Переводить приходилось всё! Например: «Да скажи ты ему, что он мудак, пошли его…» Если задержался, то торопят, переспрашивают: «Ты его точно послал?» Тот, кого посылают, может и сам послать. Египетский мат я старательно записывал в книжечку, а потом заучивал. Помогало. Египтяне в свою очередь любопытствовали насчет русского мата и оказывались прилежными учениками.
Друг мой Саша, работавший в семидесятые в Индонезии, восхищался, до каких высот освоили русский мат местные портовые грузчики. Неплохо владеют им индийцы, благодаря развитию туризма русский мат используют турки – «приезжайте к нам в Анталью». Разумеется, его знают и в Афганистане, особенно военные и чиновники в Кабуле. Про бывшие братские соцстраны и говорить не приходится. Но это касается старших поколений.
Рядовой арабский переводчик трудился «прислугой за всё», что было малоприятно, но полезно – когда еще придется каждый миг тренировать себя в иностранном наречии.

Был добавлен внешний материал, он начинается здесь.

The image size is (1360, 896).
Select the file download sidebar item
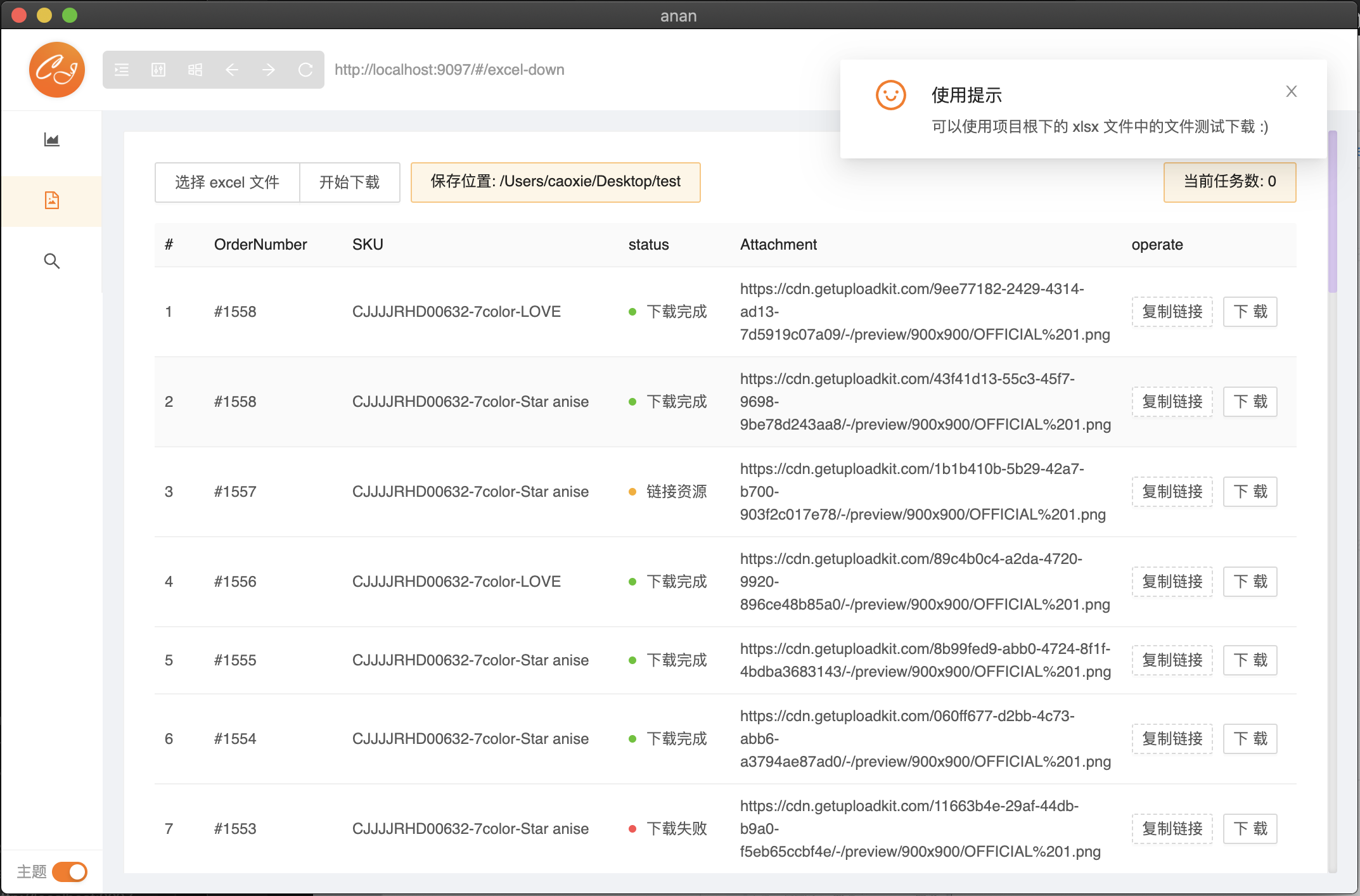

Бывали, конечно, и счастливые мгновения. Лежишь порой под деревцем на травке в «душме» – так по-бильбейски звалась самолетная стоянка, жуешь зеленый тонкокожий лайм и смотришь, как «твой» спец Коля Тымчик на пальцах растолковывает египетскому сержанту, чего куда крутить. Следовало бы подойти и помочь, но так не хочется выползать из тени.
Вот так наслаждался я однажды покоем, и вдруг аккуратно подкатывает ко мне лет сорока седой сусального вида египетский майор и просит кое-что перевести. Кое-что оказалось письмом к его русской возлюбленной. Девушке Свете было 32 года, и у нее рос сын. Письмо было написано красивым арабским почерком без помарок. Поначалу подумалось, что у майора со Светой был скучный роман, а теперь майор своим письмом хочет с ней распрощаться. Тон письма показался слишком нежным и потому фальшивым. Заканчивал перевод уже в гостинице. Утром майор заехал за письмом и навсегда исчез из моей жизни. Вот интересно, дал ли он кому-нибудь проверить мой перевод?
Есть два стиля переводческого труда. Первый – выучил наизусть все слова-термины – и трава не расти. Он говорит – ты переводишь. У него спрашивают, ты ему переводишь. Я ему перевел, я тебе перевел, а дальше пошли вы все – и по-русски, и по-арабски.
Другой стиль иной: сначала разберись во всех этих железяках, проводах и переключателях, а уж потом толкуй, иначе говоря не переводи, а объясняй. Как, например, дословно перевести на арабский «череспериодный компенсатор малого усиления». Есть такая хрень в какой-то настройке. Этот «выражанс» мне однажды в Алжире достался. Ничего – выкрутился.
Я принял второй стиль, пытался сначала во всех технических деталях разобраться сам. В школе по физике у меня были твердые четверки (по химии в основном – трояки, по геометрии тоже, а отметки по алгебре я сам себе выставлял в классном журнале в туалете на четвертом этаже). В Бильбейсе я проходил первые «технические университеты». (Вторые проходил, когда менял карбюратор в «жигулях».) Стыдно вспомнить, какие технические вопросы задавал я Коле Тымчику и Леонтию Исакову.
По мере взросления меня как переводчика стали допускать в кабину пилота. Мне там сразу понравилось. Посидев несколько раз в кабине, узнав, где и что надо нажать, чтобы проехать по бетонной полосе метров двадцать, и как правильно катапультироваться, я попросил Ену прокатить меня на спарке – учебном самолете с двойным управлением – и дать самостоятельно порулить хотя бы минутку (вот она переводческая наглость). Андрей Васильевич с нежным изумлением посмотрел на меня, и сказал:
– У тебя там наверху … вдруг чего-нибудь …, а у меня – семья, дети.
К этой теме я больше не возвращался. Но почуял, что магия полета существует. Однажды не удержался и спросил Ену:
– А если бы сейчас мне – в летное училище?
– А тебе сколько?
– Двадцать один годик.
– Поздновато, – последовал ответ.
Так что ни артиста, ни летчика из меня не получилось.
Есть такой анекдот. В Домодедово в сортире молодой мужик моет пол. Мимо проходит посетитель и спрашивает:
«– И не стыдно такому здоровому околачиваться в здешнем сортире? Неужто ничего другого не нашел?
– Да не могу я без неба».
Конечно, ха-ха. Но в каждом «ха-ха» есть своя доля истины.
Скажи тогда Ена что-то вроде пойди, попробуй, поступи в летное, глядишь, и закончилась бы моя арабистская карьера.
Однажды Ена выплеснул афоризм, запомнившийся на всю жизнь и к которому советую прислушаться нынешней молодежи. Мы стояли около «сухого», и я с ученической непосредственностью спросил:
– Андрей Васильевич, у кого лучше – у нас или у них?
– У нас лучше, у них – полезнее.
Думайте, как хотите. Не хватало и не хватает стране таких вот прямых честных офицеров.
Слава богу, курсы для летчиков читались больше по-английски, но все остальное падало на меня. Торчать под самолетом, где постоянно что-то отключалось, вошло в привычку. Я даже испытывал нечто вроде самолюбования, когда произносил такие слова, как «разъем», «шайба», «дренаж», порой даже показывал, где надо крутить и на что нажимать. Общий арабский язык с подопечными постепенно устанавливался.